Cod Almighty | Match Report
by Tony Butcher
3 February 2007
From the heart of the flat country: a tale of two tax bills
Boston United 0 (nil) Grimsby Town 6
It was a slow day and the sun was beating on the ticketless by the side of the road. Where's the boy in the Boston bubble, the bling-boy in blue? Our favourite joskin is no more, or perhaps he's changed his wardrobe. Or maybe he's one of the Boston's 'disappeared'; there are a lot of holes in the desert.
Around 1,200 Townites descended upon the open prison - they even have a cage for Evans by the side of the pitch. Is it a government initiative: incarceration in the community? As the cowboys took positions in the bushes and the grass, the Mighty Mariner marked his territory as only that cool cat can, and wiggled his fat foam bottom towards the locals. The locals? There are some out there, somewhere; they can't all be munching sausages in Oldrids.
Town spread out in a most unBuckleyesque 4-5-1 formation as follows: Barnes, Bloomer, Whittle, Fenton, Newey, Bore, Bolland, Boshell, Hunt, Toner and Paterson. The substitutes were Murray, Grand, the grand Old Lumpy, Croft and Till. Bloomer played at right-back, with Hunt and Bolland the scavengers in the middle of the middle, and Boshell the cat stroker at the heart of this Frankensteinian creation. We could see the nuts and bolts but it might scare the straw-chewers with floppy hats and pitchforks for a couple of hours.
Town wore white shorts and startled expressions when they emerged to see the mass ranks of support facing them. Not a boo or a hoo to be heard, nor a purple face glowing in the darkness: just songs and laughter and jokes old and new. They looked mighty cheered by our cheers.
The whole team threw their training tops into the crowd, though Justine Whittle-Ardenne made a point of handing his to the smallest Town fan he could find.
I'm not interested in the fraudster's XI. Shall we start?
One, two, three, four: let me tell you how it will be.
Town kicked off towards the unpopulated popular end and there were several seconds of nothingness. And then a few more. Big and broad, Boston biffed the ball up, up and away like a beautiful balloon. For this latest manifestation of the inner id of Evans, subtlety is what runs across the bottom of foreign films.
Boston's back four trundled upfield towards the halfway line, perfectly spaced apart like the Maginot Line. They fiddled and twiddled the ball across the back from right to left with increasing angst. Bore reminded Nicholson that things don't go better with coke, nicking the ball off the dawdling doodler and poking it through the centre. Hey Shane, your mother wants you.
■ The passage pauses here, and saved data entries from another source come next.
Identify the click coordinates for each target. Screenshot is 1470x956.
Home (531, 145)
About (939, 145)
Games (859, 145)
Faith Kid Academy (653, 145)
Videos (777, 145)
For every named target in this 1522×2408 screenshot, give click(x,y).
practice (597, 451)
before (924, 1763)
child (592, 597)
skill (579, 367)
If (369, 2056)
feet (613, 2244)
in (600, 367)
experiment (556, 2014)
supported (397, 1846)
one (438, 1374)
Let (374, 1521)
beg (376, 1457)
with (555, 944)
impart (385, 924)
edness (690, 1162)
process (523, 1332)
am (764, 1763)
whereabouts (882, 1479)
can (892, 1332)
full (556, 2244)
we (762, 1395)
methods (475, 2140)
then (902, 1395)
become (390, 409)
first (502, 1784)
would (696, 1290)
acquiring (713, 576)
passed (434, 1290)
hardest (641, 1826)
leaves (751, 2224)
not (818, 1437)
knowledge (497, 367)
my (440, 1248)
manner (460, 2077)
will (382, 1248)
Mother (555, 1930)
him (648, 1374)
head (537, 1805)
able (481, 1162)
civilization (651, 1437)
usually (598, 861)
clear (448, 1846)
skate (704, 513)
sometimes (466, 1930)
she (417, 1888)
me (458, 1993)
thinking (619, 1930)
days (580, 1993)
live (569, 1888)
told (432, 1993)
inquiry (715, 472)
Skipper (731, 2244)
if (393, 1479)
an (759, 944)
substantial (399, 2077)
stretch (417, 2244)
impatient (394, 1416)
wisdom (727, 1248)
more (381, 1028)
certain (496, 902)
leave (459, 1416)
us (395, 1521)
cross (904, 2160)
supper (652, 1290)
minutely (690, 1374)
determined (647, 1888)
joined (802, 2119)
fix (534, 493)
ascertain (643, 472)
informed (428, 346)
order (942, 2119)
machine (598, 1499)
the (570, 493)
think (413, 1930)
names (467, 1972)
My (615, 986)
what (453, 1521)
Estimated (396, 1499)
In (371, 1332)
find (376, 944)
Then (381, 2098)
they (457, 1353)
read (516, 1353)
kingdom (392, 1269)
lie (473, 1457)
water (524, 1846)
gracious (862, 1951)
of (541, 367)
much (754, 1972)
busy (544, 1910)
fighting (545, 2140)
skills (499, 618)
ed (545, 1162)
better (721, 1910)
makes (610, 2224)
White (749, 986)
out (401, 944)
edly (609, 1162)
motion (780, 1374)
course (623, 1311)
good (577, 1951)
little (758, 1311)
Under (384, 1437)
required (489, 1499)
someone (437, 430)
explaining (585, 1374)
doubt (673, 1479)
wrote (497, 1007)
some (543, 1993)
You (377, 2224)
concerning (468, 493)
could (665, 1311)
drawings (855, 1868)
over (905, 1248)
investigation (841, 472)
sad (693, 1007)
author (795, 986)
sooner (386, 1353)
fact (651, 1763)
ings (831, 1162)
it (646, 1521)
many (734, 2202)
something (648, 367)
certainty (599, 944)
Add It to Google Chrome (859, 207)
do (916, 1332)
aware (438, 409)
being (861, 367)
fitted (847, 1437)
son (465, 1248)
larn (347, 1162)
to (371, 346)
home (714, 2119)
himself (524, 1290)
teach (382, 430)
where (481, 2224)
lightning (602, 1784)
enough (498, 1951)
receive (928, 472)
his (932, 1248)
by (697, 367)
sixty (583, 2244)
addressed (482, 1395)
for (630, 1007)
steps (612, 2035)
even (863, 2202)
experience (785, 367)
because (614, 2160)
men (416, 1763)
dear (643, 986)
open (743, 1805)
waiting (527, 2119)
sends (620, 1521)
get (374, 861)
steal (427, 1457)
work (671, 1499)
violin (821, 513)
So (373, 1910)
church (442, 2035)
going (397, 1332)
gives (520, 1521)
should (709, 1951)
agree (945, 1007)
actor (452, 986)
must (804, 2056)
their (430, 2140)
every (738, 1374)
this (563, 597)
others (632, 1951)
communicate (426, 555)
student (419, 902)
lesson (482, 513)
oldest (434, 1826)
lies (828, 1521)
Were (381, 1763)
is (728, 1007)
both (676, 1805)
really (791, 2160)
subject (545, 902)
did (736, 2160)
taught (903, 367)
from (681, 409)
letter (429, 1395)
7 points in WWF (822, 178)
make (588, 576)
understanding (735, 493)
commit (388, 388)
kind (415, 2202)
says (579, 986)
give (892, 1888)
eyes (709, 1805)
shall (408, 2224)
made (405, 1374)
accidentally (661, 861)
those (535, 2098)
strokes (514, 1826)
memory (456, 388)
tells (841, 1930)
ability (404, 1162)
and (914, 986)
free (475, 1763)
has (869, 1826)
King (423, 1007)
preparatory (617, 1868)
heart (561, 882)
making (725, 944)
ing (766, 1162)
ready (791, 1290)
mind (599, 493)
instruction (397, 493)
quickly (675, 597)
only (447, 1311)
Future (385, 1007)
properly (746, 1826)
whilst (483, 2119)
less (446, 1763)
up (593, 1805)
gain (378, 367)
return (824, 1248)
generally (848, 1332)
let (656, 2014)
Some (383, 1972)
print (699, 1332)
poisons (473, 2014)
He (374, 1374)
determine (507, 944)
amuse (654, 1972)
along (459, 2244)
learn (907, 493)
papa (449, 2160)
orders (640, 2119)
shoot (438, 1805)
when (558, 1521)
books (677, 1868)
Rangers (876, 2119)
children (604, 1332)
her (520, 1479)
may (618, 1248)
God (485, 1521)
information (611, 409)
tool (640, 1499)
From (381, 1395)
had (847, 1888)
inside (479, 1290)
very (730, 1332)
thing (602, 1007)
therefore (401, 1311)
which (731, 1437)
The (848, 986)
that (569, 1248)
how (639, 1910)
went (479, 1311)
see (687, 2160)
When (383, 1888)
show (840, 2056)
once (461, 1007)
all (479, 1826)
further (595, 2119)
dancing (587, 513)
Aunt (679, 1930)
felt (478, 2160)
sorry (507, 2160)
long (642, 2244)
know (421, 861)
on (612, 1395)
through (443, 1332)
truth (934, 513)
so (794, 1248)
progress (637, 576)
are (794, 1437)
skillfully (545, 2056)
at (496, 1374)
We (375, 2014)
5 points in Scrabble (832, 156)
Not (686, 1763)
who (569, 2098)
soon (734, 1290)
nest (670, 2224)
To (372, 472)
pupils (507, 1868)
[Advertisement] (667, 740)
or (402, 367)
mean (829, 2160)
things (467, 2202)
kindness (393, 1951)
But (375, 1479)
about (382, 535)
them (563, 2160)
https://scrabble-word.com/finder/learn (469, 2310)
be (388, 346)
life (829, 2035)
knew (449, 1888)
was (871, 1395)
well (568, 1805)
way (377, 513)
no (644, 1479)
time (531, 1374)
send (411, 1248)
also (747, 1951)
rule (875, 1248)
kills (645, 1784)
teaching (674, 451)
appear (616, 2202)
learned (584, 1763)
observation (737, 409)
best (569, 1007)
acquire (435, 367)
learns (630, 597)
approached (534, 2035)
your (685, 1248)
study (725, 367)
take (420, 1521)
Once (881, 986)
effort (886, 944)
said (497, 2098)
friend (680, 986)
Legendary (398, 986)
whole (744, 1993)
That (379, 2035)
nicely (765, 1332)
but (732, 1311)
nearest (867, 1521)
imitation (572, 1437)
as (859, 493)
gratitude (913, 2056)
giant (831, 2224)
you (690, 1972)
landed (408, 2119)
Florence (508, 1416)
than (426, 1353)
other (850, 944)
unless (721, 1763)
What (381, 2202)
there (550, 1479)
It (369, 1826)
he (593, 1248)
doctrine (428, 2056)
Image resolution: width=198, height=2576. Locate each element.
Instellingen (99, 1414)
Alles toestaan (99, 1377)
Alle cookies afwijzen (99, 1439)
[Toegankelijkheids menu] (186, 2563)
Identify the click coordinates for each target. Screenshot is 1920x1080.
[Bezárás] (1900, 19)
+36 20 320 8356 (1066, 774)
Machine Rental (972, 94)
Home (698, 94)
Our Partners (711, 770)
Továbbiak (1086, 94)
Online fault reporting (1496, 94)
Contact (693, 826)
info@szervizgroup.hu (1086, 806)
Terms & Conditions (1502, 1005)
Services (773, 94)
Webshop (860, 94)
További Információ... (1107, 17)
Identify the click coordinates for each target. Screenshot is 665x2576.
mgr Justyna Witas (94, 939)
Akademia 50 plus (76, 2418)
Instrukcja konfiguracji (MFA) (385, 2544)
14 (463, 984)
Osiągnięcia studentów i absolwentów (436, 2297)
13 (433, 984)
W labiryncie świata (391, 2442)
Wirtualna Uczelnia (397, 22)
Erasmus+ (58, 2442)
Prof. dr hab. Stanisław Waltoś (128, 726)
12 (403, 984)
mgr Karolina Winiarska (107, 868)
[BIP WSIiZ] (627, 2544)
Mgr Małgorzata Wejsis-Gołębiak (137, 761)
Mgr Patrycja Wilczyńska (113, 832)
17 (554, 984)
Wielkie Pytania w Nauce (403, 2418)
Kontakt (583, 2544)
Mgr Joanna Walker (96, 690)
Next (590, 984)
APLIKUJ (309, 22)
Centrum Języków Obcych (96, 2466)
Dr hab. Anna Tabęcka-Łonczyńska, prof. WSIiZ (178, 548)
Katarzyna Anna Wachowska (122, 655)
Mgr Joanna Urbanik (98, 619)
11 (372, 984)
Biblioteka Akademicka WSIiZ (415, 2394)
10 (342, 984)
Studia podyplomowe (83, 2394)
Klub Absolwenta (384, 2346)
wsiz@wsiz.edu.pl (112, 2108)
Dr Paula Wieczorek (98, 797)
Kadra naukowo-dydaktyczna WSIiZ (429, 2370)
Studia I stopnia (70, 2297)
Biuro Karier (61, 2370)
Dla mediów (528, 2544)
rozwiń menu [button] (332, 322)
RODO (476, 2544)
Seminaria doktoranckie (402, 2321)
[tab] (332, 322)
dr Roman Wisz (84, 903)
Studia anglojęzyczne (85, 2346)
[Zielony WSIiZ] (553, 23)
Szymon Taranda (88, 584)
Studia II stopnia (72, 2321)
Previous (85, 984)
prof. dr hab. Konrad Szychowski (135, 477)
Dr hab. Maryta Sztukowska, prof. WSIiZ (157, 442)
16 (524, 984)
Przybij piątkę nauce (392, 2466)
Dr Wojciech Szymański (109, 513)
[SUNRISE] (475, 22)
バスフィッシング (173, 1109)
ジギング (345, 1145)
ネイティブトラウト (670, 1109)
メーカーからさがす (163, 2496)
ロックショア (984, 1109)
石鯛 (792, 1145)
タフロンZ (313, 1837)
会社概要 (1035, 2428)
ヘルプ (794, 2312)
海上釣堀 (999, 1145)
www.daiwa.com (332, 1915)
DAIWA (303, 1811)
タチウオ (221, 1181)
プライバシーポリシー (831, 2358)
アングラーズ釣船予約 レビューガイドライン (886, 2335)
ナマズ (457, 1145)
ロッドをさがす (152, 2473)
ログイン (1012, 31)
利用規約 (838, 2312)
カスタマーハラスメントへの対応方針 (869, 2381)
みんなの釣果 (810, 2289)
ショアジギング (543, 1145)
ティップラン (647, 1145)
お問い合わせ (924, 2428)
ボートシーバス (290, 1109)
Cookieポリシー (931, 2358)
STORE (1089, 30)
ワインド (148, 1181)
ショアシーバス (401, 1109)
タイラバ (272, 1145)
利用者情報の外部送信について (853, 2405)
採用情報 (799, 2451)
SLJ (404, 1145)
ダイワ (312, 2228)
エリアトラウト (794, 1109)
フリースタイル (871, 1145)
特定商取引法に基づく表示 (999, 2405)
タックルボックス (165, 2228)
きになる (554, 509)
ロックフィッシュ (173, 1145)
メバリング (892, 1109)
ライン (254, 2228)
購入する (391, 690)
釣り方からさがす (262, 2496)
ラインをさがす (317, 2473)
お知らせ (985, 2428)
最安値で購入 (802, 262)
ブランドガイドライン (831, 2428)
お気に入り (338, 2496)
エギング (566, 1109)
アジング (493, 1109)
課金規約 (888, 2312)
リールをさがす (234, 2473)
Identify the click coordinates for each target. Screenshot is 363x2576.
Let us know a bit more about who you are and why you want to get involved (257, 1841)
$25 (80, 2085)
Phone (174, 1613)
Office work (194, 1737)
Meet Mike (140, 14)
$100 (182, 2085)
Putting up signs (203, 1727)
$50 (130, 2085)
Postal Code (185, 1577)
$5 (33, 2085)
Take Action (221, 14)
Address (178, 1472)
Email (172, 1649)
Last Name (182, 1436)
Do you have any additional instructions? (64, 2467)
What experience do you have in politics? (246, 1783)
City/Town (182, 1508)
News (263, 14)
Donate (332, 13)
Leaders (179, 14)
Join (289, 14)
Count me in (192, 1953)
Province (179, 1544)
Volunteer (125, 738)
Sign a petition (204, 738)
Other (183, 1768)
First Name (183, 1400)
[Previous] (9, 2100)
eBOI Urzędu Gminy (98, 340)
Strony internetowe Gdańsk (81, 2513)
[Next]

Paterson za-zoomed into hyperdrive, jingled-jangled the bandaged Ellender into a dizzy tizzy and swayed left, dragging a shot against Marriott's legs from the edge of the penalty area. The ball squirtled straight to Toner, about 25 yards out, who immediately lobbed it back over the startled and stranded keeper. High, high, high, looping and drooping towards the far post, the ball gently spun in the sun. The ball dropped, Marriott flopped and Bore thundered in to bazooka a header in from a couple of yards out. An observant seismologist in Potsdam noted a little rumble somewhere in the east of England.
Boston bumped the ball up and Broughton barged into Town players. A corner was cleared and pressure was vague, but alarming, with some hubble and bubble causing trouble near Barnes. Ah, do not concern yourself with such meaningless trivialities as goalkeepers who can't catch the ball, for Bolland and Boshell swooped like eagles upon a little field mouse just outside the Town area after a half-clearance. Town broke with splendour as Paterson laid the ball off for the great Humber Bore to roll over the Fens, crushing all before it. From the halfway line he tickled and teased, advancing into the area, feigning to cross, causing shamed Nicholson to tackle an invisible leg and an invisible ball. On the bye-line Bore cracked the ball high across Marriott, who pushed it up, but not away. Paterson lurked; the ball drifted over him and Hunt, a couple of yards out, strolled and rolled it into the net as two Bostonians thought about nipping down to Woollies for a bag of pic 'n' mix. Six minutes gone and so had Boston.
That observant seismologist was starting to get alarmed.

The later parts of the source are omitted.